Tuesday 23 October 2012

Ancestry updates London Poor Law records set

120x60: I’m, your NanAncestry has updated its London Poor Law Records 1430-1973 collection. (UPDATE 30 October: According to a tweet today, some 300,000 records were added to the online collection.) As is standard for these 'updates', there's no information about quite what the update entails, but I've taken the announcement as a timely opportunity to mention the usefulness of English Poor Law records for Irish genealogy research.

Poor Law Records contain many, many Irish people. And not just in the most obvious collection sets such as the workhouse and infirmary records, or registers of apprentices.

On arrival from Ireland, many found their lives no less precarious than back home. If they fell sick or were injured, they may well have applied for temporary relief from the local parish.

New to the parish, and without the professional or family means to support him/herself, such an individual would not have the formal status of 'settlement' in the parish; as such, while it might extend funds to the struggling Irish migrant, it would try to claim a refund from the 'home' parish, back in Ireland.

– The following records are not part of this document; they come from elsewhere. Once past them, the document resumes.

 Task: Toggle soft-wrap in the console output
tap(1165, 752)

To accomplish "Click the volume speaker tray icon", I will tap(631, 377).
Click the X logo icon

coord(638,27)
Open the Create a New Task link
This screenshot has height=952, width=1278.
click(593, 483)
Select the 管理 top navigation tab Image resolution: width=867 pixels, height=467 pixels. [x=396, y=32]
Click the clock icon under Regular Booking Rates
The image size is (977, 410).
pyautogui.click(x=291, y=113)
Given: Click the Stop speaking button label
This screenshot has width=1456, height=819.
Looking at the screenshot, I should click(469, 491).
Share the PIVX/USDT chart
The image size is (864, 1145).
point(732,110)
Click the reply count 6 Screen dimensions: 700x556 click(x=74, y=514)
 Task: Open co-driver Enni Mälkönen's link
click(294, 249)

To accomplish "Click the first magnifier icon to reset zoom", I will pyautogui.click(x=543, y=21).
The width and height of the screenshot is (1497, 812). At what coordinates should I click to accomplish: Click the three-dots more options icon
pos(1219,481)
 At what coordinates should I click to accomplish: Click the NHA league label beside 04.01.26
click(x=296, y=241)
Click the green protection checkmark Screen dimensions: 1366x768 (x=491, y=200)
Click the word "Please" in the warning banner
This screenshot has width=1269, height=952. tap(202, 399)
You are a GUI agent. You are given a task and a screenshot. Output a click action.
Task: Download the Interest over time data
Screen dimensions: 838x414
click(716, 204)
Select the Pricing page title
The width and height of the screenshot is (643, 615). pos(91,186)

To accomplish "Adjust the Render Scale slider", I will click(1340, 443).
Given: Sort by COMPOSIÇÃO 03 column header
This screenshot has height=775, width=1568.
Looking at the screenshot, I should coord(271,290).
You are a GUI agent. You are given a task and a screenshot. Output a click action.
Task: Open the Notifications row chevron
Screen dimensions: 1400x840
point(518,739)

So Poor Law records can be a rich source of information if your ancestors either settled in England or migrated there on a temporary or seasonal basis.

The London collection on Ancestry is extensive, with 2.8million records available. They have not been indexed, however, so you have to identify which documents your ancestors may appear in and browse accordingly. The records include:
  • Admission and discharge books of workhouses
  • Registers of individuals in the infirmary
  • Creed registers
  • School registers
  • Registers of children boarded out or sent to various other institutions
  • Registers of apprentices
  • Registers of lunatics
  • Registers of servants
  • Registers of children
  • Registers of relief to wives and children
  • Registers of inmates
  • Registers of indoor poor
  • Registers of deserted children
The exact information you can find about your ancestors varies according to what type of record you’re looking at.